List every line of the records below that contains the string "This", copying each in full. Case counts.

# start of Material

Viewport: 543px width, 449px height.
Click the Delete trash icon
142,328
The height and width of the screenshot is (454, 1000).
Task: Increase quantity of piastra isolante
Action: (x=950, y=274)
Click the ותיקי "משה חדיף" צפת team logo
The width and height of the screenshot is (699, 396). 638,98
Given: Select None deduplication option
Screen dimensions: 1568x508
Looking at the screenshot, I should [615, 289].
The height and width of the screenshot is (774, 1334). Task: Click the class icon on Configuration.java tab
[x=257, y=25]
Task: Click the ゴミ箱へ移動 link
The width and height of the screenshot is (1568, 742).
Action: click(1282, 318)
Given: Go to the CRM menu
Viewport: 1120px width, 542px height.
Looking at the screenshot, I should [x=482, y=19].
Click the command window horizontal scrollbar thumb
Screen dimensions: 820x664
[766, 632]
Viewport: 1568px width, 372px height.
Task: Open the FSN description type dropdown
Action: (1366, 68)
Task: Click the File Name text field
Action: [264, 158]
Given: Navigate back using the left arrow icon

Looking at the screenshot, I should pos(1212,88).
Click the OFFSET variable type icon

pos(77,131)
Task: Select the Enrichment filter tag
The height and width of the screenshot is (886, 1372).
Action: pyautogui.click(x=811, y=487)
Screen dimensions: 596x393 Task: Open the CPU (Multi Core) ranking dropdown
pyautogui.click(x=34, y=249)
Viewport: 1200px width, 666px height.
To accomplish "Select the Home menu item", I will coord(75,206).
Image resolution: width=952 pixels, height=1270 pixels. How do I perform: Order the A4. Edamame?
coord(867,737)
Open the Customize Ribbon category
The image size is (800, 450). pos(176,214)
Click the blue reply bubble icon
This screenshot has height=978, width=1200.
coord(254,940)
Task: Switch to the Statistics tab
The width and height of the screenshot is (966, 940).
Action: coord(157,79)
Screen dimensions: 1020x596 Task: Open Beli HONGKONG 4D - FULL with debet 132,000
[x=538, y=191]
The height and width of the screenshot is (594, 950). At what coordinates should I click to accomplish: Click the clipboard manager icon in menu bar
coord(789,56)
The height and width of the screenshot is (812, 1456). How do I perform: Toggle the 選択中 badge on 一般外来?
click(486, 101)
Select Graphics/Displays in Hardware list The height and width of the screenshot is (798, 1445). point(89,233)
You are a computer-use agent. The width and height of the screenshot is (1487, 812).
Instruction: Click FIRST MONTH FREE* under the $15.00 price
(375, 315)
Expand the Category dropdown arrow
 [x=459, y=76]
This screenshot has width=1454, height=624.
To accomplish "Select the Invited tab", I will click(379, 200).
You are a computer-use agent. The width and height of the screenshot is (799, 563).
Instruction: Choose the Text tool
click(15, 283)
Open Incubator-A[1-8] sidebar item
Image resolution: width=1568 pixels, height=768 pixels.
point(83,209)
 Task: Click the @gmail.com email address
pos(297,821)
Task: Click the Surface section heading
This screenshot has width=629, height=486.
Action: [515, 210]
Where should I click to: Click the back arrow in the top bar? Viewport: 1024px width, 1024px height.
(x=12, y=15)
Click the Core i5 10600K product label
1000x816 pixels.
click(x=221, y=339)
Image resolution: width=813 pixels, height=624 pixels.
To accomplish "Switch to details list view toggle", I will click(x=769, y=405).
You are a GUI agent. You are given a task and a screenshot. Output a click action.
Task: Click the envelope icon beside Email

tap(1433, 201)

# end of Material

Answer in full:
This screenshot has height=978, width=1200.
This screenshot has width=1454, height=624.
This screenshot has width=629, height=486.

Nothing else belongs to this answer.